Lack of clarity and the area of the events, at the crux of two continents, fueled speculation about a deliberate cutting. India's Economic Times reports that the recent loss of service exposed the inherent vulnerability of the network, saying that "It provided a grim prospect of the net being hostage to terrorist attacks."

Hundreds of cables crisscross the globe, as a map in the Guardian of London shows. A map of the Mediterranean shows the location of the recently damaged cables.

Cutting communication cables – or conducting surveillance on them – has long been a tactic of war. Germany's telegraph cables were severed by the US in both world wars, and the Allies severed Japan's cables throughout the Pacific in World War II.

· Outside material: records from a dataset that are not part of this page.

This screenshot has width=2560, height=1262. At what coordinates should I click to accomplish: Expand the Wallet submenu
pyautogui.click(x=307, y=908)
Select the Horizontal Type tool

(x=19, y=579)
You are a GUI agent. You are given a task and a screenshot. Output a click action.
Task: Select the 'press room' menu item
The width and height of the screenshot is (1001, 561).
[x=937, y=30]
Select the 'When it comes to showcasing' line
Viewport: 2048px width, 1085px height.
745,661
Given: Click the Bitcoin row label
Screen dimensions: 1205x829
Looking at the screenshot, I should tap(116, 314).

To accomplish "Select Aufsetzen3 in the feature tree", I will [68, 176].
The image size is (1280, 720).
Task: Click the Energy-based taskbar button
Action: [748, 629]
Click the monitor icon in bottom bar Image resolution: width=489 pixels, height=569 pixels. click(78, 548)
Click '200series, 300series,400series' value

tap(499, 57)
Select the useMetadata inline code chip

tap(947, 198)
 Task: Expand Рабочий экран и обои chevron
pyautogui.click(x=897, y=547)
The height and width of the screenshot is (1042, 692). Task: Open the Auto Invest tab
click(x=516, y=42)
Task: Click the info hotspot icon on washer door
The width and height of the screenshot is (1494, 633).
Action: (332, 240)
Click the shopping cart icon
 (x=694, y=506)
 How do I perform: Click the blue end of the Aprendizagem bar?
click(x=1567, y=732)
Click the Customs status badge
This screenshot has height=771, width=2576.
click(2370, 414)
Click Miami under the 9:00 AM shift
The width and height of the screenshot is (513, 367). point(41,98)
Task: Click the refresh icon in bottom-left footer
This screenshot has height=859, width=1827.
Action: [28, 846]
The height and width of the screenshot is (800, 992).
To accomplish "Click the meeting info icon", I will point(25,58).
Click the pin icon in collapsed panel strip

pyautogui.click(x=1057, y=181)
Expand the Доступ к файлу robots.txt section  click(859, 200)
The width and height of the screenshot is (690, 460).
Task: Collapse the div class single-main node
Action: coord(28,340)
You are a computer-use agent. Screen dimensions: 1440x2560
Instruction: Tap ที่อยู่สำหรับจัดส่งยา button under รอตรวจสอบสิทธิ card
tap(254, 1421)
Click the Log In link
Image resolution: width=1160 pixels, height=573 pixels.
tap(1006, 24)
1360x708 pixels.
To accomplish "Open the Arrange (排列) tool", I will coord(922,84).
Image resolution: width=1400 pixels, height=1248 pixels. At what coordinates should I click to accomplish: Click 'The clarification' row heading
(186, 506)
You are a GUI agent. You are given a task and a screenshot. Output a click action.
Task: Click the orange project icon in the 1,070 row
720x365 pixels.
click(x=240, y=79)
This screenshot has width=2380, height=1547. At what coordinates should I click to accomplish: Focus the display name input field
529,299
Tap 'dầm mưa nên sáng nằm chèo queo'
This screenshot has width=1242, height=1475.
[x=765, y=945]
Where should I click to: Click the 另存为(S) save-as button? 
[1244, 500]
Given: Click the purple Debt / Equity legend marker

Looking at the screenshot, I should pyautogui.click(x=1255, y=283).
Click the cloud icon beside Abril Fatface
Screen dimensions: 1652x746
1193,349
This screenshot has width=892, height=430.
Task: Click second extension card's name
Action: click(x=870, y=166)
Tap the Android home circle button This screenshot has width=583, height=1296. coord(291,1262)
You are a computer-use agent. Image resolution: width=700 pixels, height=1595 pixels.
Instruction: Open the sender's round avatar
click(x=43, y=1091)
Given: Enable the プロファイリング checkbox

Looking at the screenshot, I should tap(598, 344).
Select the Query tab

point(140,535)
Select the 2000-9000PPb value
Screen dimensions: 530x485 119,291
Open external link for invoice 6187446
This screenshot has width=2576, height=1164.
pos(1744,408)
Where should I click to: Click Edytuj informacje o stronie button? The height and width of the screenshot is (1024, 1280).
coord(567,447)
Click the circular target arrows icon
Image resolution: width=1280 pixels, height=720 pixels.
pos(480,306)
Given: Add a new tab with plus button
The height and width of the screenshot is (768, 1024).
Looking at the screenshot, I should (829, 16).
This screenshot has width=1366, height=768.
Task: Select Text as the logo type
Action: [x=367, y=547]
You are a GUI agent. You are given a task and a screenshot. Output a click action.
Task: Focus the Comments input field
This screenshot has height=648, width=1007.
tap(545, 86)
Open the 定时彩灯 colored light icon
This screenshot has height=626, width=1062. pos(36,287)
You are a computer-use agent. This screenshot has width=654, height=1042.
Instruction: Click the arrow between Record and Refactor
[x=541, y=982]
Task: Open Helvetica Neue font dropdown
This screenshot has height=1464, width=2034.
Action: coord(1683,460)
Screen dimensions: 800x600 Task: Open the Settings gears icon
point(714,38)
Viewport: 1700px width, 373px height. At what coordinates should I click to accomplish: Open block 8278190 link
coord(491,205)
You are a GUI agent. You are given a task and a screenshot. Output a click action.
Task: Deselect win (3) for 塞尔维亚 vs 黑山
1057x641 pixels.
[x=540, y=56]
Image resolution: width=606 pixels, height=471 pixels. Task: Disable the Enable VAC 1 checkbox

Initially, the lack of reliable news led to a variety of theories. Some speculated that a United States submarine severed the cables in order to cut off Internet service to Iran. Others thought a recent earthquake could have disrupted the cables.

While the number of instances of damage in a short period appeared to raise multiple concerns about security across the globe, one telecommunications consultant dismissed the recent threats of rogue attacks, reports Wired magazine's blog Threat Level.

"I'm much more worried about terrorists blowing up people than cables," [TeleGeography Research's Stephan] Beckert said. "If you cut a cable, all you are doing is inconveniencing a lot of people….
"Cable cuts happen on average once every three days," Beckert said.